Heute feiert der 1. FC Köln seinen 70. Geburtstag. Karl-Heinz Thielen, Wolfgang Weber und der bereits verstorbene Hannes Löhr waren dabei, als der Klub zum „Real Madrid des Westens“ wurde. 2011 haben wir sie auf ein Kölsch getroffen.
Der FC stilisierte sich unter dem Marketing experten Kremer zum piekfeinen „Real Madrid des Westens“. Wie fühlte es sich für Sie an, wenn Sie zum Auswärtsspiel nach, sagen wir, Braunschweig fuhren?
Löhr: Die Umkleiden waren in Braunschweig besser als anderswo, aber es war natürlich nicht so komfortabel wie am Geißbockheim.
Thielen: Baulich waren wir schon die Nummer eins, aber es ging auch um die sportliche Reputation. Wir waren in Deutschland, gelinde gesagt, nicht sehr beliebt. Es hieß immer: ›Da kommen die Eingebildeten.‹
Weber: Nur, weil du Student warst. (lacht)

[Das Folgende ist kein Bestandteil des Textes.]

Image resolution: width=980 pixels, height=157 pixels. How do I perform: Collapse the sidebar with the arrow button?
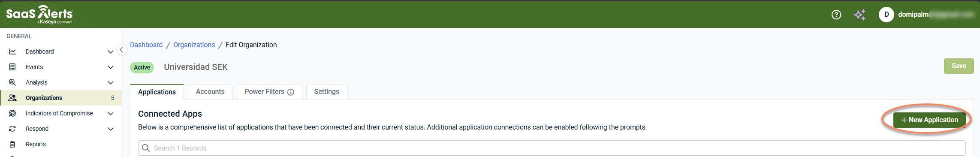[122, 50]
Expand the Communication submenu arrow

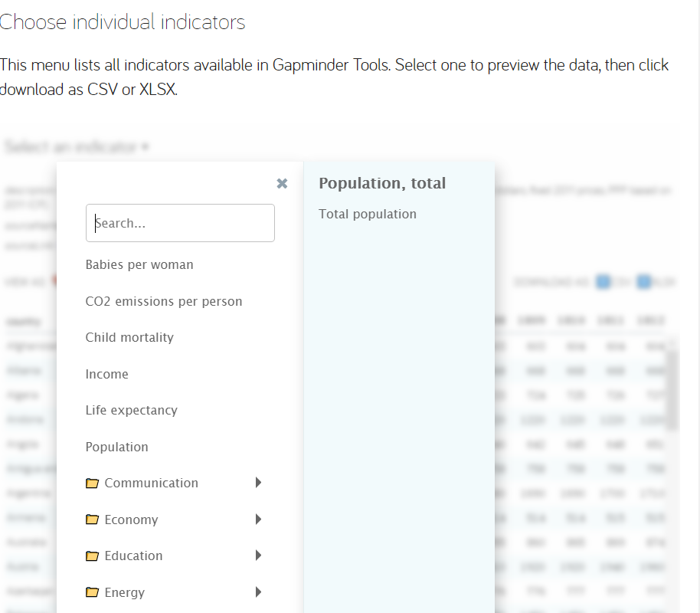[258, 483]
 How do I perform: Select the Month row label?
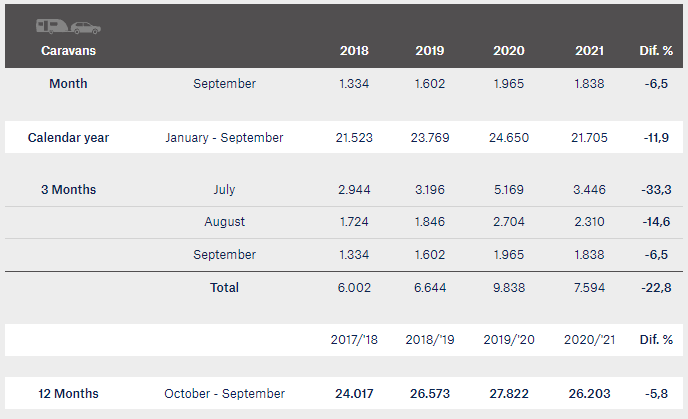[x=68, y=84]
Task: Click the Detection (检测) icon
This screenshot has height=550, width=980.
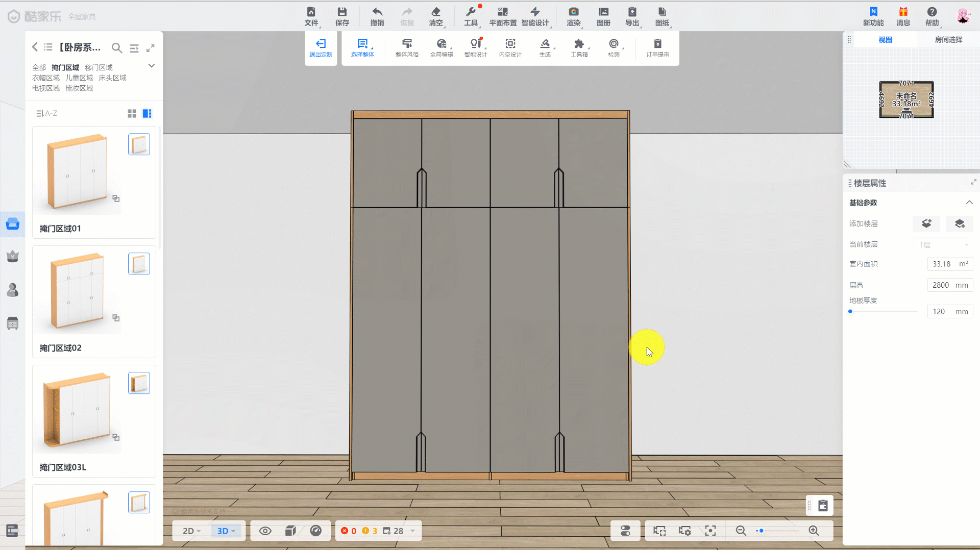Action: coord(614,44)
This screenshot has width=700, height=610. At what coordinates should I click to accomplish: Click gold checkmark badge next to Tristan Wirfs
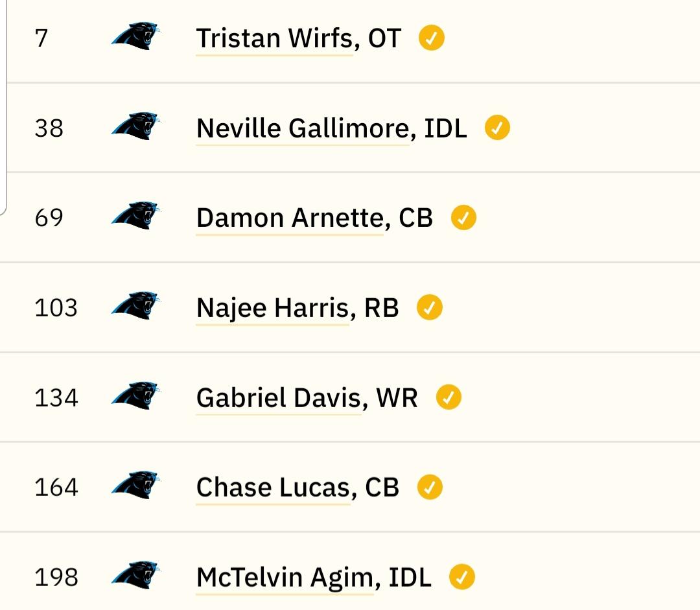click(x=431, y=38)
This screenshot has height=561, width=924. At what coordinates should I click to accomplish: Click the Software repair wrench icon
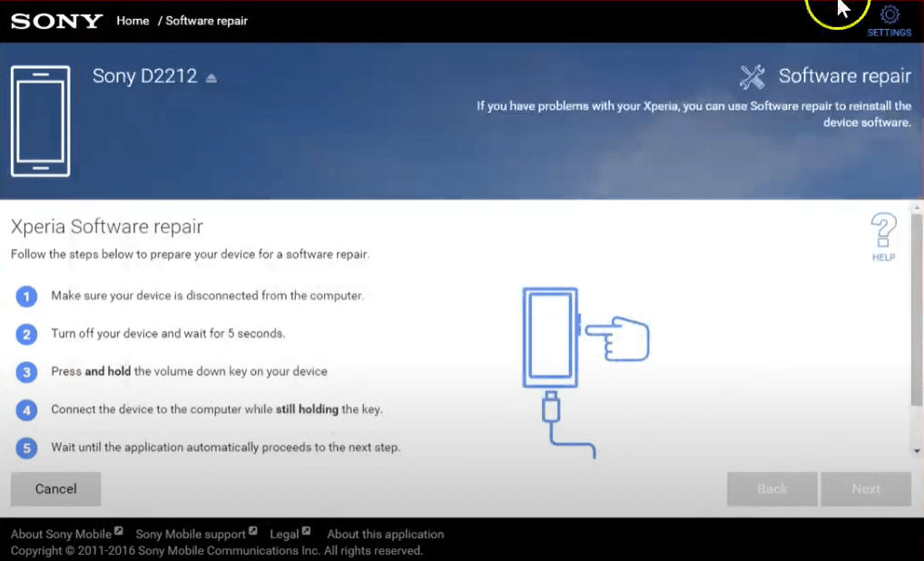[x=752, y=77]
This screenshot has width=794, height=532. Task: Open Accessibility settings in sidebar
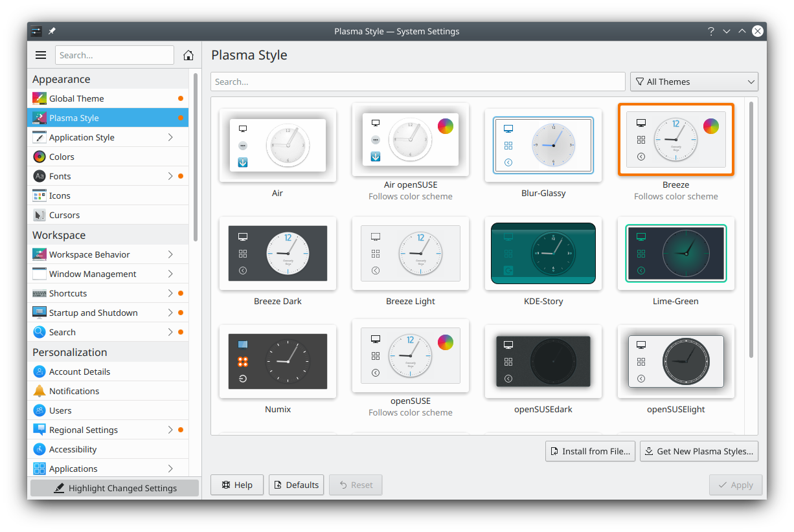click(73, 449)
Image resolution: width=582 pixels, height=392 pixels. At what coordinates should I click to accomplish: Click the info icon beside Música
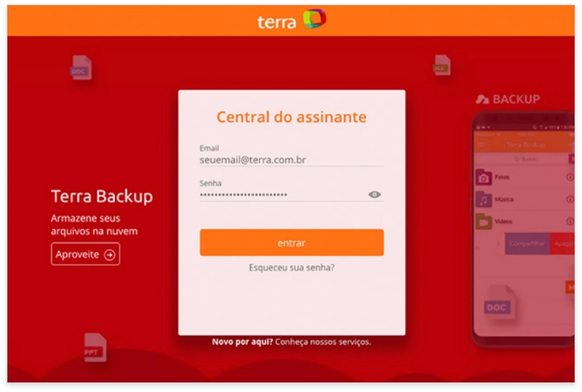(x=570, y=200)
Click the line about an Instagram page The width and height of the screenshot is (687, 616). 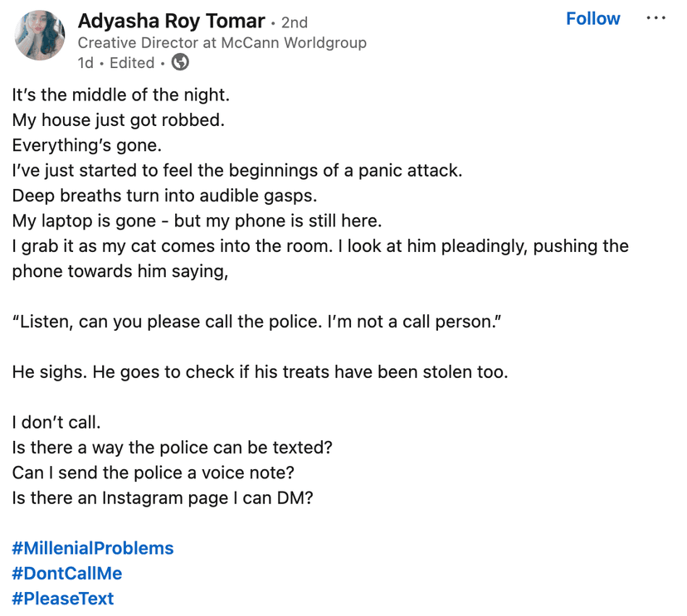click(x=163, y=498)
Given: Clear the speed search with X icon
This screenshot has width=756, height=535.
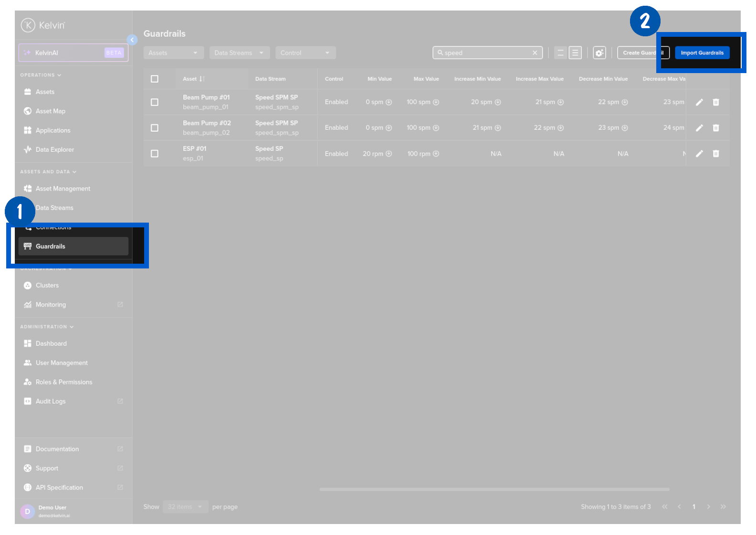Looking at the screenshot, I should click(535, 53).
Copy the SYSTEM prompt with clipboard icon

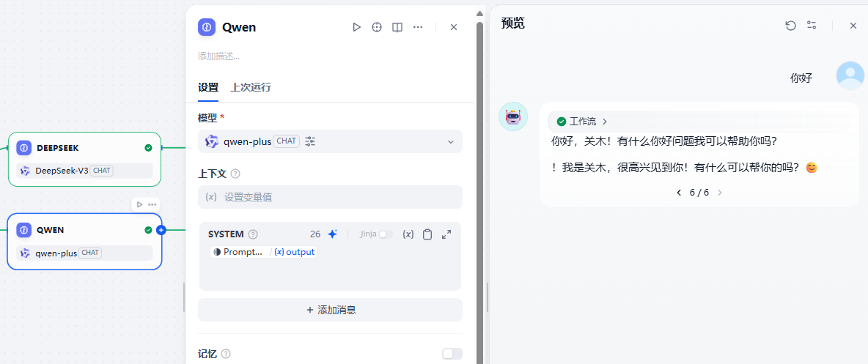point(427,234)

Thielen: Uns eilte der Ruf voraus, dass wir hochnäsig seien. Wir traten bei den Auswärtsspielen auch immer picobello auf. Klubanzüge waren Pflicht. Franz Kremer achtete darauf, dass wir uns gut benahmen.
Einreiher oder Zweireiher?
Thielen: Graue Einreiher mit silber gesticktem ›1. FC Köln‹. Meinen habe ich immer noch im Schrank.
Auch eine Marketingidee von Kremer.
Thielen: Er hatte diesen frankophilen Einschlag, den er sich während seiner Zeit in Paris, wo er seine spätere Frau kennenlernte, angeeignet hatte. Er fuhr stets mit einem schicken Citroen-Cabriolet vor. Bei ihm spielten auch Dinge wie Tischmanieren eine Rolle.
Aber ein guter Fußballer ist ja nicht automatisch jemand, der mit Messer und Gabel umgehen kann.
Weber: Wenn Kremer etwas auffiel, nahm er sich einen schon mal zur Seite.
Thielen: Er machte das ganz unauffällig, sagte Sachen wie: ›Wenn Ihr Kinn in der Suppe ist, dann sagen Sie mir Bescheid.‹ Wir durften auch das Messer nicht an der Gabel saubermachen. Dann sagte er: ›Wir sind hier nicht beim Scherenschleifer.‹ Trotzdem hat er es hinbekommen, nie oberlehrerhaft zu wirken.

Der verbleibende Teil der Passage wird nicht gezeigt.